(Stored items)
┄┄┄┄┄┄┄┄┄┄┄┄┄┄┄┄┄┄┄┄

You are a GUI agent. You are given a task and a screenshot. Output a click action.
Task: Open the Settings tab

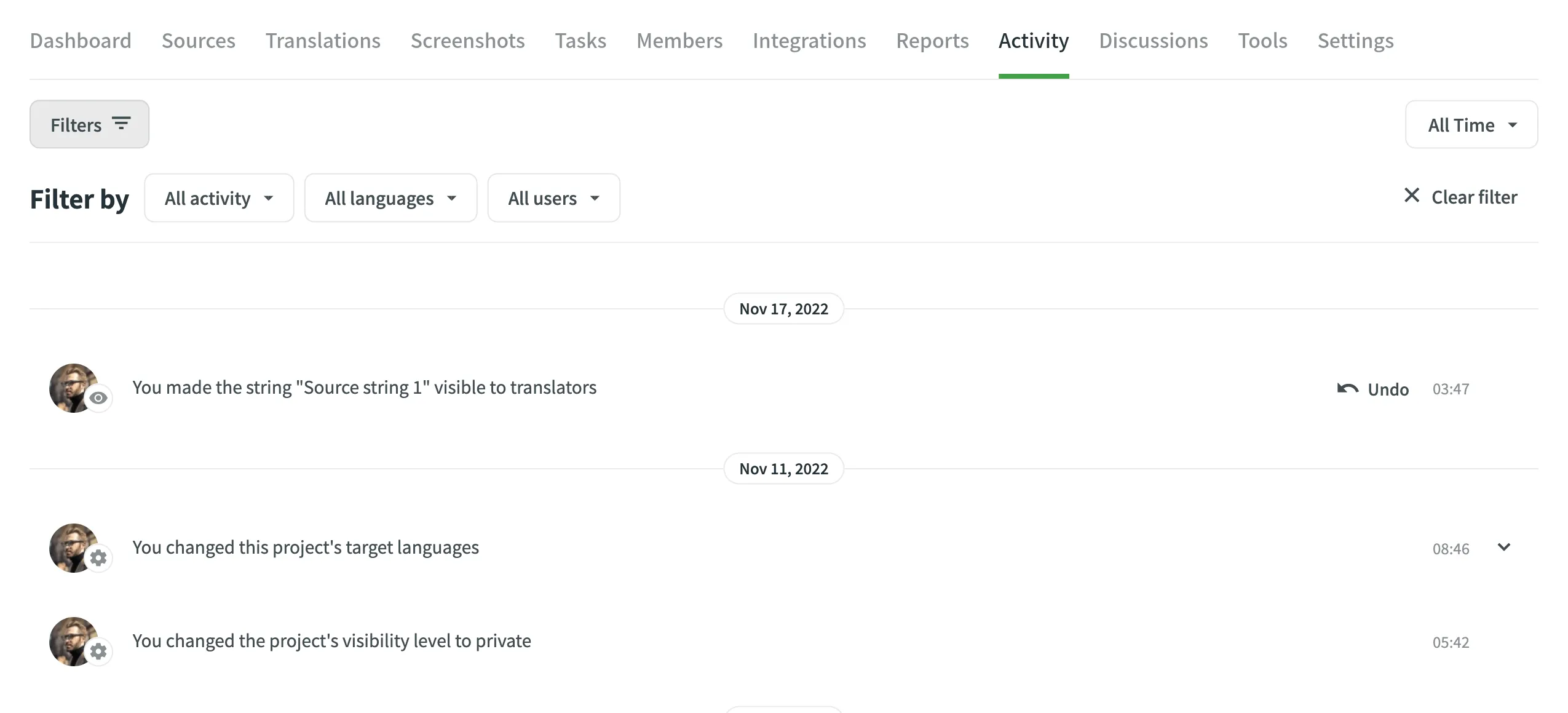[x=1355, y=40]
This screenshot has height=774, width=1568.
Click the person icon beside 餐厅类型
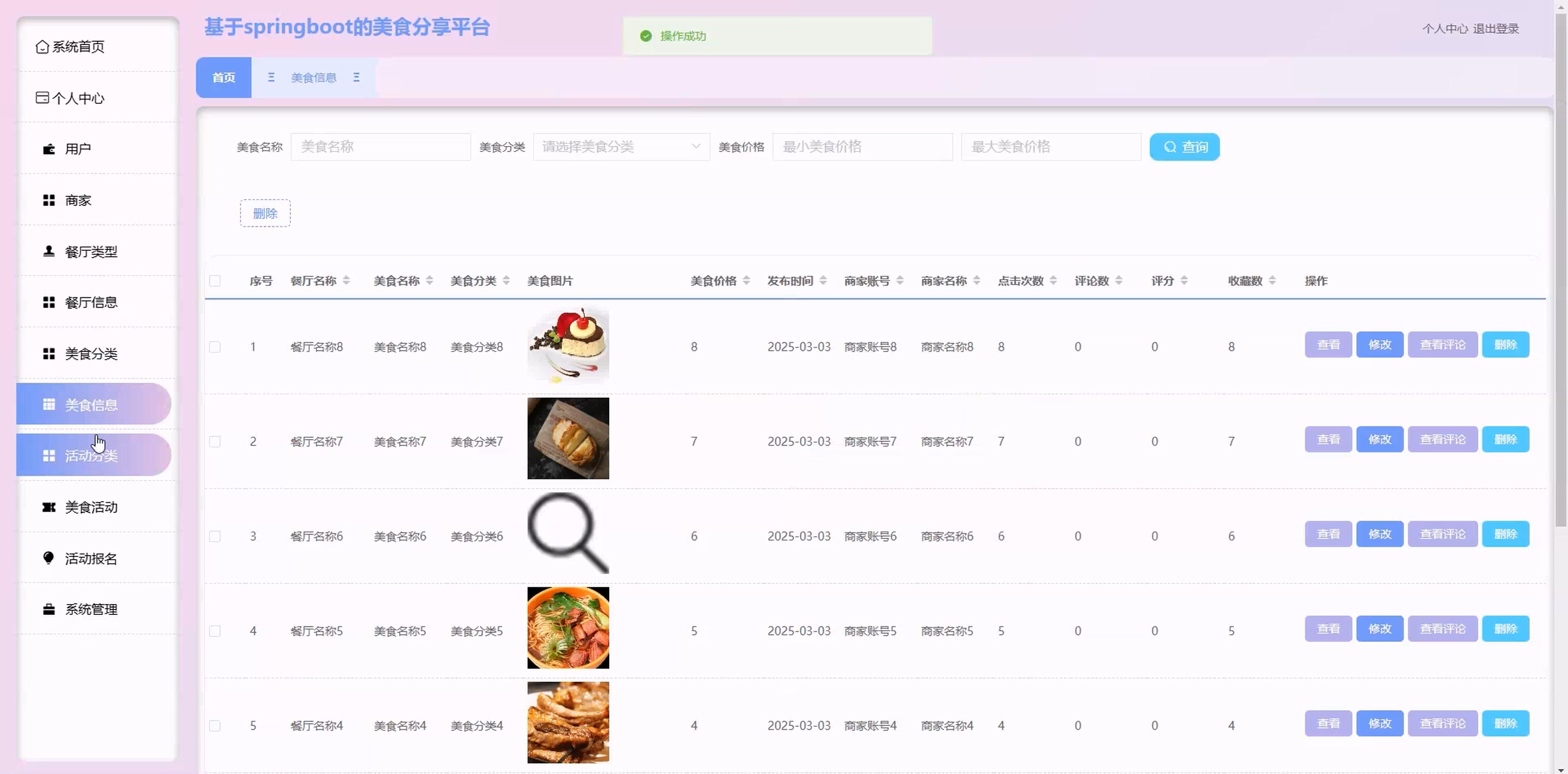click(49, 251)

┄┄┄┄┄┄┄┄┄┄┄┄┄┄┄┄┄┄┄┄

Each record above goes into the copy unchanged; the pictures do not.

*Response to the exercise*
You are a GUI agent. You are given a task and a screenshot. Output a click action.
Task: Open the Settings tab

[x=1355, y=40]
This screenshot has height=774, width=1568.
Click the person icon beside 餐厅类型
click(49, 251)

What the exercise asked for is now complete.